The Brazilian regulatory authorities ANVISA approved Dengvaxia, tetravalent dengue vaccine
Sanofi Pasteur, the vaccines division of Sanofi, announced that Brazil has granted regulatory approval to Dengvaxia, representing the third successful licensure of the dengue vaccine, which was also approved in Mexico and the Philippines earlier this month.
The Brazilian regulatory authorities ANVISA approved Dengvaxia, tetravalent dengue vaccine, for the prevention of disease caused by all four dengue types in individuals from 9-45 years of age living in endemic areas.
Dengue continues to hit hard in Brazil with over 1.4 million Brazilians directly affected by the disease during this year's outbreak season alone.
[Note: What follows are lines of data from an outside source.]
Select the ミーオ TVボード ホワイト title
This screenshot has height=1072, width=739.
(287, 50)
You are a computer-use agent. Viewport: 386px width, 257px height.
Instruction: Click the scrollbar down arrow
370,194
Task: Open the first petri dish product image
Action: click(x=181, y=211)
Up to 70 percent of dengue cases in Brazil are reported in individuals 9 years and older, a highly mobile and socially active segment of the population who contributes to the spread of the disease within communities.
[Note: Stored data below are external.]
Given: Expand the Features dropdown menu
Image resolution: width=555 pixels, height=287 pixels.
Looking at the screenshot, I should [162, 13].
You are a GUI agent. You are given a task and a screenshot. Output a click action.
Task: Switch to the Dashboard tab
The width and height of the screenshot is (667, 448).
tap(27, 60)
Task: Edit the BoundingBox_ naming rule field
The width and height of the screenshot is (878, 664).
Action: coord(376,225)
Dengvaxia was shown to reduce dengue due to all four serotypes in two-thirds of the participants and prevent 8 out of 10 hospitalizations due to dengue and up to 93 percent of severe dengue cases.
"This new Approval of Dengvaxia® by the ANVISA, a well-recognized and World Health Organization (WHO) certified regulatory authority is an important milestone for Sanofi Pasteur," said Dr Guillaume Leroy, VP of Dengue Vaccine, Sanofi Pasteur. "Dengvaxia has the potential to significantly reduce the dengue disease burden and to help Brazil reach the WHO's 2020 dengue reduction objectives."